Ok, it's done.  That was the last thing on the list to get done before a
2.1 release, so now I think I'll go ahead and release in a day or two
(after people have a chance to notice that the new stuff is broken).

Here is a description of how the changed AWL stuff works:

One major thing: the AWL is no longer part of the header tests, as it
used to be.  It's now its own separate checking stage, which happens
after all other tests have run.  Rather than adding a constant amount
(constant -ve amount that is) to the score, AWL will now instead shift
the score based on the long term average score observed for a particular
sender, so it needs the total message score to be calculated before it
can operate.

If you picture the range of possible scores for a message as a line:


- ---------------------|----------------------- +
   non-spam messages   5    spam messages

The idea is that a particular sender can also be scored, over their
lifetime.  There are generally-spammy senders, and generally-nonspammy
senders.  If we track the total score of all messages for each sender,
and the number of messages observed, we can calculate the mean score for
a particular sender, and place the sender on the line somewhere.  Then,
when we receive a new message from that sender, we calculate a score as
normal for the message, following all the rules.  We come up with a
score somewhere on the line.  Now, instead of using that score as the
final score, we "move" toward the sender's average score along the
line.  The distance we move we'll call the shrinkage factor (settable in
the cf files as auto_whitelist_factor).  By default, shrinkage will be
0.5, so if we have:

 ----------|-----------|-----|-----------
         mean          5   pre-score

Then we'll move the score "half way" toward the mean, and we'll end up
as:

 ------|-----------|----|-----------------
      mean   post-score 5

And so the message will be identified as "non-spam" even though the
rules consider it spam.  We'll then update the user's mean with the
score for the new message (currently using the post-score, which might
be wrong -- I'll have to think about that) for next time.

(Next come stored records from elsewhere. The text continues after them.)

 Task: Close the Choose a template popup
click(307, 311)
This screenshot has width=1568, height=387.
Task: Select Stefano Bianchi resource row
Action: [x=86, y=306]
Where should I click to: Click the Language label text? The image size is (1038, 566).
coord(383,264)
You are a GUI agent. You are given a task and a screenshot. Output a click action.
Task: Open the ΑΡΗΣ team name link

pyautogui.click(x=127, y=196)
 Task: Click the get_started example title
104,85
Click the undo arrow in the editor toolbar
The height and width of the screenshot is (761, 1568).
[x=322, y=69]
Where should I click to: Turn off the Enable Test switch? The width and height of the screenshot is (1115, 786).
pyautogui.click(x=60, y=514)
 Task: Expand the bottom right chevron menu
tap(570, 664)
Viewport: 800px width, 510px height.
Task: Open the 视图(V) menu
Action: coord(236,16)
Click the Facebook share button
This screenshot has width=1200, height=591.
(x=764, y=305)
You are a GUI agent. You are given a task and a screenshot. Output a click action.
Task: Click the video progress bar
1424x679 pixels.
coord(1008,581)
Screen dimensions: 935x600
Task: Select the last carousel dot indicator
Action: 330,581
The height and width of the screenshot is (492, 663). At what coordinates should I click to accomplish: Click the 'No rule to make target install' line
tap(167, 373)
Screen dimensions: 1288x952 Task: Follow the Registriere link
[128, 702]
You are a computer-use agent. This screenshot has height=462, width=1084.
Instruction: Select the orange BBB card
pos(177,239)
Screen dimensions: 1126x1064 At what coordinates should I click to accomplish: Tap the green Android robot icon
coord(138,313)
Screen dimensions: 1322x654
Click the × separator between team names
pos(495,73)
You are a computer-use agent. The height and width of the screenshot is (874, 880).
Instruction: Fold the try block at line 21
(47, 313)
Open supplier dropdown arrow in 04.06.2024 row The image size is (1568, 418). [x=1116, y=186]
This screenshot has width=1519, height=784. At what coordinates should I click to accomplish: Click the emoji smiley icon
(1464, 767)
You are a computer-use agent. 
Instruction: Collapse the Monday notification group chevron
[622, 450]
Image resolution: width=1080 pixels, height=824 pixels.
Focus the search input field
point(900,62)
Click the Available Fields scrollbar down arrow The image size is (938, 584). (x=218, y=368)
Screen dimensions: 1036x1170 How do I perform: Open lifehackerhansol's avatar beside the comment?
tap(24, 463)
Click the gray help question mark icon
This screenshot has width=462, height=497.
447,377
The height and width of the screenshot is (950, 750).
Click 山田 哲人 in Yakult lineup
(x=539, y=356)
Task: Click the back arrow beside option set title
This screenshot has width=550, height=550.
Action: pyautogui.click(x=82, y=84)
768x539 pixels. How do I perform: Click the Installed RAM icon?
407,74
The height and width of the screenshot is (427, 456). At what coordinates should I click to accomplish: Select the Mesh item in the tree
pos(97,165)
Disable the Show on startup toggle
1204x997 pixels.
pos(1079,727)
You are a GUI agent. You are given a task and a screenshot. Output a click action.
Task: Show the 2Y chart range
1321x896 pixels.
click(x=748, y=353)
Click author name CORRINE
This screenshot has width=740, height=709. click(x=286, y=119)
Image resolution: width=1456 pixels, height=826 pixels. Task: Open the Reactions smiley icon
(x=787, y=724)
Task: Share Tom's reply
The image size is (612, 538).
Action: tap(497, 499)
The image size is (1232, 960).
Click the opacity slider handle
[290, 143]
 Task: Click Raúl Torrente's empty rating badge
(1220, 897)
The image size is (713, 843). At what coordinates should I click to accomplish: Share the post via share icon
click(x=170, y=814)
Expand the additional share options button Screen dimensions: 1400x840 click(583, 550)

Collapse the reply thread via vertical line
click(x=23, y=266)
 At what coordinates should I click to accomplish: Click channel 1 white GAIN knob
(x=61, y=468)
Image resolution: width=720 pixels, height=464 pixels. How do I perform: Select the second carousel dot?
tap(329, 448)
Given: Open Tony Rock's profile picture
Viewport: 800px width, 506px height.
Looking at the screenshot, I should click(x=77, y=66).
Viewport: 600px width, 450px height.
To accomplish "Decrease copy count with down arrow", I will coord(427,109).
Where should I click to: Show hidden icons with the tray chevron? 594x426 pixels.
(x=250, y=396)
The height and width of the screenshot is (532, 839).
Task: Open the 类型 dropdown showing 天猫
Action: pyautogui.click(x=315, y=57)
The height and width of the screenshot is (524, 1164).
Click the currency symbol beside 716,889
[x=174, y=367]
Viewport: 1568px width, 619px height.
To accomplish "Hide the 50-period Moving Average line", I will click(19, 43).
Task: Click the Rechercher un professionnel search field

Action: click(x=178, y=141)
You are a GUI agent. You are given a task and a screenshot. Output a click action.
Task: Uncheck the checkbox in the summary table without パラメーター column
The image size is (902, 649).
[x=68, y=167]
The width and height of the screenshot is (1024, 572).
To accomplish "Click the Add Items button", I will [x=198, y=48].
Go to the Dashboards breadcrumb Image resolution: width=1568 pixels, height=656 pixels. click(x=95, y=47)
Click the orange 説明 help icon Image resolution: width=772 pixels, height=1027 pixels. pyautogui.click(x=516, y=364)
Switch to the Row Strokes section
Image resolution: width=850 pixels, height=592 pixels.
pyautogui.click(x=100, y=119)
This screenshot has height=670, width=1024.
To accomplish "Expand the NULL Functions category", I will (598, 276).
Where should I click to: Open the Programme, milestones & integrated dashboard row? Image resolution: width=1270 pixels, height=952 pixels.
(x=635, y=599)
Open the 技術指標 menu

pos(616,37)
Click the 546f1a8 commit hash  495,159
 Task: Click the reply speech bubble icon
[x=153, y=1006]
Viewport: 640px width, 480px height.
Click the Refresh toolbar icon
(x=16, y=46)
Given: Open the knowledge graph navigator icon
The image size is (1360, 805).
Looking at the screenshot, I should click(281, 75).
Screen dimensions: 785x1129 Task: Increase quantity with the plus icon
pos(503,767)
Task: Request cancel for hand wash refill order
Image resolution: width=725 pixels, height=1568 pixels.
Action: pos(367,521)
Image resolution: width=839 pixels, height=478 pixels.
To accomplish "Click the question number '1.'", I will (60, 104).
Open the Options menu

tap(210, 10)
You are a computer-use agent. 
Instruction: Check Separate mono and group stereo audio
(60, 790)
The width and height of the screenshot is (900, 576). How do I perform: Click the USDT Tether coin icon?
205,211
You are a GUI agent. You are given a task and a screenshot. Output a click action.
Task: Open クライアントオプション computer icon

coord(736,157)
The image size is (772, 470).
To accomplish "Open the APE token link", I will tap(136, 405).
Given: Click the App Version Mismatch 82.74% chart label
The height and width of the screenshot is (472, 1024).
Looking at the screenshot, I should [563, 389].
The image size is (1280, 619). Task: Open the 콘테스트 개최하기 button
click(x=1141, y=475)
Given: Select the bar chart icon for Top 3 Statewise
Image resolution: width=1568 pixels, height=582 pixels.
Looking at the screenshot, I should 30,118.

This system has a number of advantages over the simple counting method
of the old AWL implementation:

1. Spammers before could just send you 3 "clean" messages and thereby
get themselves permanently obtaining a -100 bonus.  Now they would have
to keep restocking their spamming addresses by sending dummy messages to
keep their mean low.  And if their mean were, say, 1 long-term, any
message they sent scoring >=9 would count as spam anyway.
2. Spammers could use a "well-known good" address which they reasonably
guess to be whitelisted (think from: [EMAIL PROTECTED]) and get
the -100 bonus.  Now, they can of course still use some well-known good
address, but the bonus obtained will be far lower.
3. The AWL not operates automatically as an auto-blacklist too!  If you
generally receive spammy mails from a particular address, then the
scores will be pulled toward the spammy mean, *raising* their score if
the spammer happens to send you a less-spammy message.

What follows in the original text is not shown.